今年は暖冬と言われた通り、例年に比べて随分と過ごしやすい冬でしたね。暦の上でも立春は疾うに過ぎ、春はもうすぐそこまで来ていることを日中の日差しのやわらかさや優しい風に揺れる桜のつぼみの膨らみが知らせてくれているようです。先日、ある新春の集いで「今日はぬくかねぇ~」という長老の方の声が聞こえてきましたが「ぬくかぁ~」という博多弁を久々に聞いて、心がじんわりと温かくなりました。

 

さて、今月下旬の桜の開花宣言が待ち遠しい今日この頃ですが、美しい花を咲かせる桜の花は、冬の厳しい寒さに晒されても黙ってじっと耐えてきた枝が、葉もすっかり枯れ落ちて丸裸のまま、つぼみをしっかり守ってきたおかげなのです。私は毎年冬に園庭にある桜の丸裸の枝を眺めては「がんばれ!がんばれ!」と心の声で語りかけています。そうすると、不思議なもので、桜の枝からも「お前もがんばれ!」と逆に励まされているような気持になります。

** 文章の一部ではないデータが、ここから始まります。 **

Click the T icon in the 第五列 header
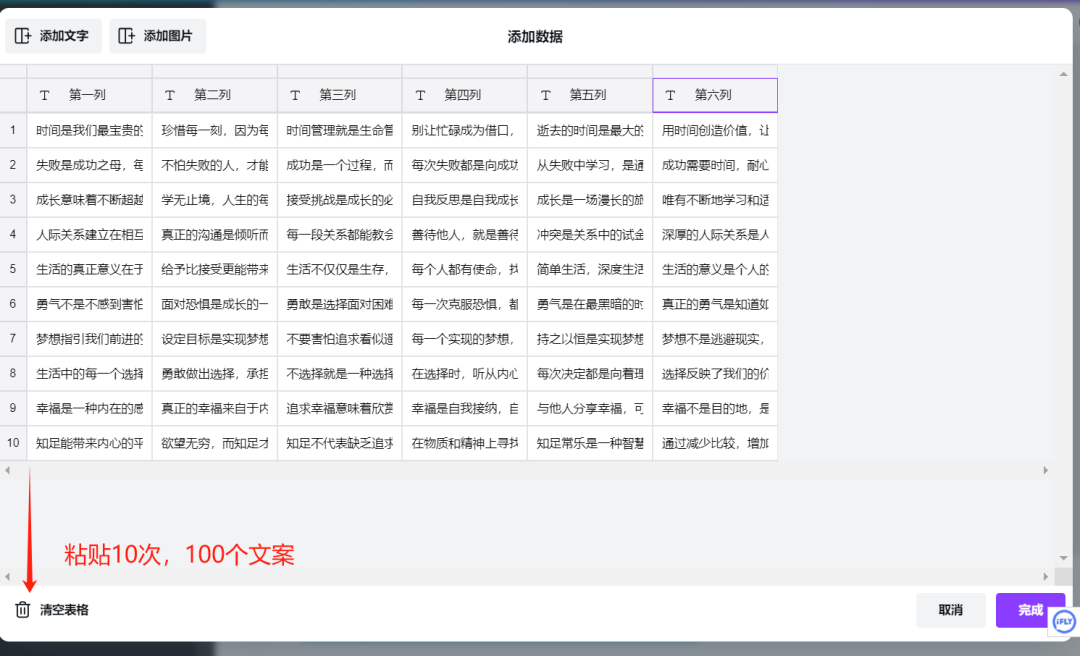Image resolution: width=1080 pixels, height=656 pixels. point(545,94)
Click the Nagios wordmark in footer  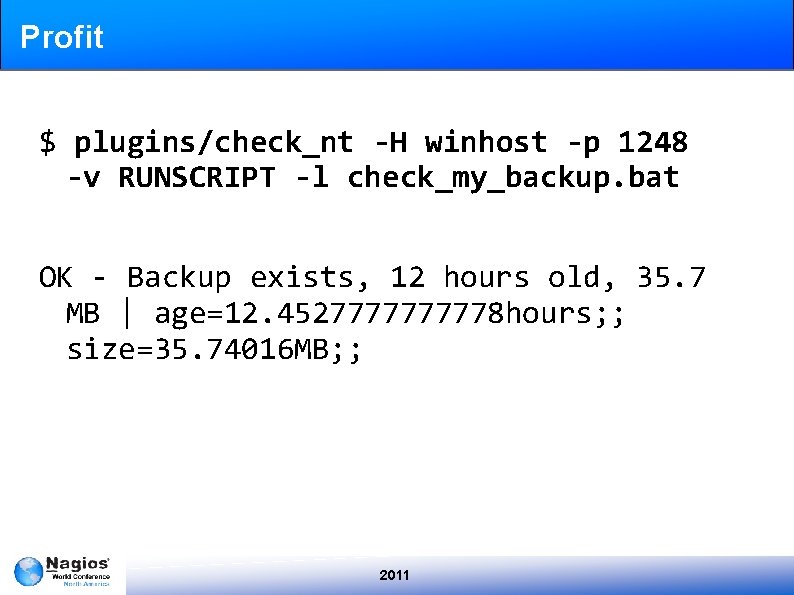click(77, 564)
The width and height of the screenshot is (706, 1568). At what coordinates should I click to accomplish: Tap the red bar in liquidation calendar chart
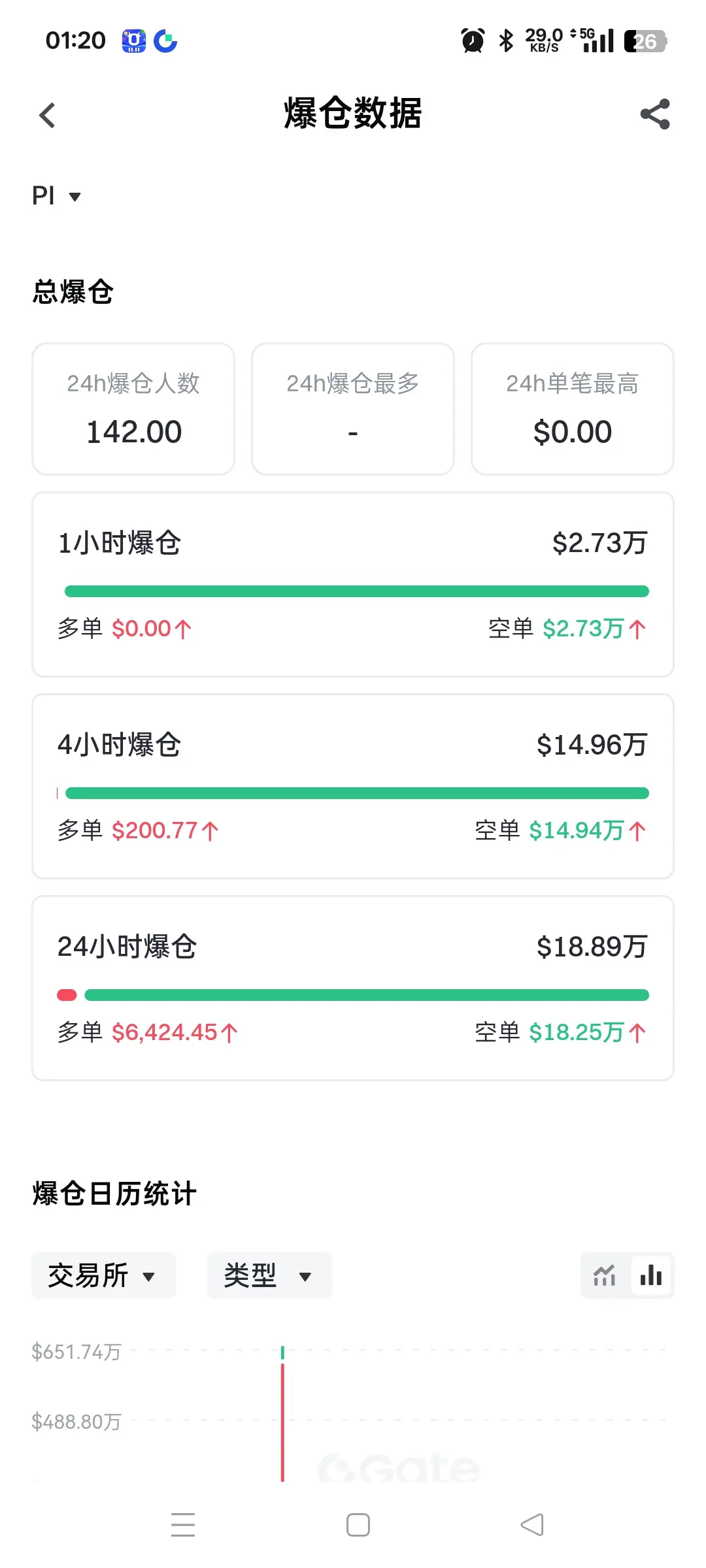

どんなに厳しい環境も黙って受け入れる木と向き合い無言で会話する、そうすることで心が安らぎ穏やかになれる。木にはそんな力もあることに気づきます。

 

しかし、そこでふっと、木には目に見える枝葉だけではなく、目に見えないもっと大切な存在があることに改めて気づくのです。それは根っこです。言うまでもなく根が弱ると木は育ちません。寒さに耐える丸裸の枝も春の陽光浴びて優雅に咲く花も瑞々しい色を放つ新緑もすべては根っこが支えているのです。

 

目には見えない根っこを育てる。木も人も同じです。我々は得てして目に見えるものばかりに心を奪われてしまいがちですが、目に見えるものを支えている、目に見えないものに、目を向けることの方が実は大切だと私は思います。人にも目には見えない「こころ」というものがあります。心の声や思いが言葉や態度となって見えてきます。心根を育てると言葉や態度も育つ。そんな思いでこれからも「心の根っこ」の育ちを大切にする保育を実践していければと思います。